Según el Diccionario de la lengua española, el término tratamiento alude al ‘título que se da a una persona por cortesía o en función de su cargo o condición’. A propósito de las frecuentes dudas sobre la escritura de los tratamientos, ofrecemos las siguientes precisiones ortográficas.

1) Tratamientos, en minúscula

Todos los tratamientos deben escribirse con minúscula inicial, tanto los que preceden siempre al nombre propio, llamados, por ello, antenombres: don, doña, fray, sor, santo/ta, etc.; como los que pueden utilizarse sin él: usted, señor/ra, doctor/ra, licenciado/da, excelencia, (su) señoría, reverendo/da, vuestra merced, etc. Así pues, lo adecuado es don Quijote, sor Juana Inés de la Cruz…

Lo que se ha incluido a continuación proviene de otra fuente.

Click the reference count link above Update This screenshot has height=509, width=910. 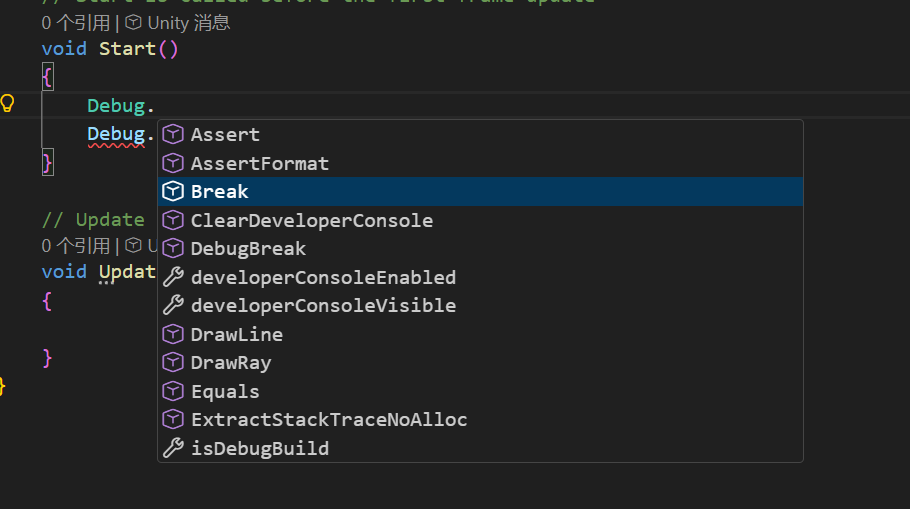[x=75, y=246]
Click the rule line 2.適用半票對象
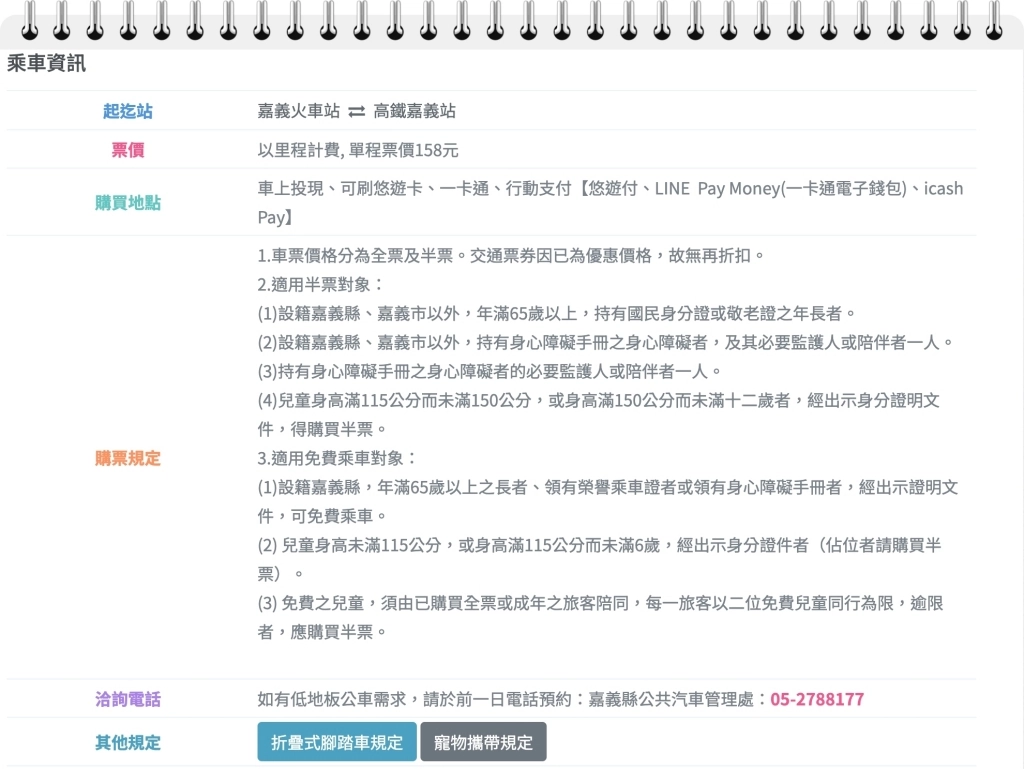Viewport: 1024px width, 769px height. [320, 284]
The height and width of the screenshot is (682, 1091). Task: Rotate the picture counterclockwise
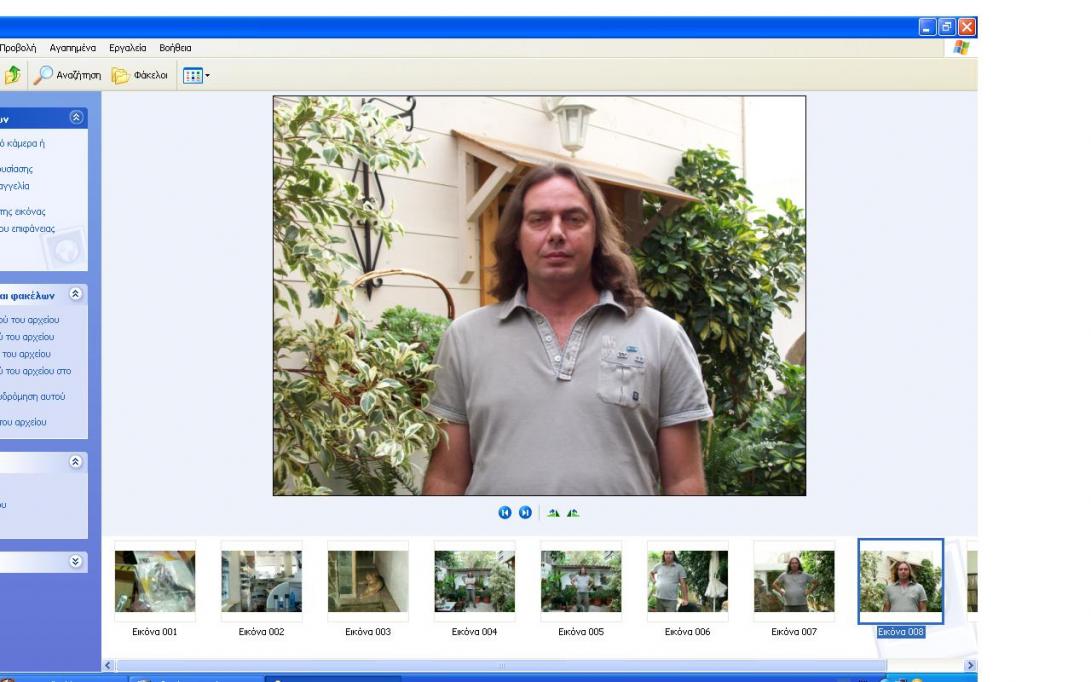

2) Casos especiales de los tratamientos

Para aquellas fórmulas honoríficas correspondientes a las más altas dignidades en el tratamiento protocolario (su santidad, su majestad, su excelencia…), la mayúscula inicial es admisible —aunque no obligatoria— solo si el tratamiento no va seguido del nombre propio de la persona a la que se refiere: La recepción a Su Santidad será en el palacio arzobispal; pero, si se acompaña del nombre propio, es obligada la minúscula: Esperamos la visita de su santidad Benedicto XVI.

3) Abreviaturas de los tratamientos

La escritura con mayúscula inicial es obligatoria en las abreviaturas de los tratamientos, que han quedado fosilizadas en esa forma: D.ª, Dra., Fr., Lic., Ilmo., Sr., Sto., Ud., etc.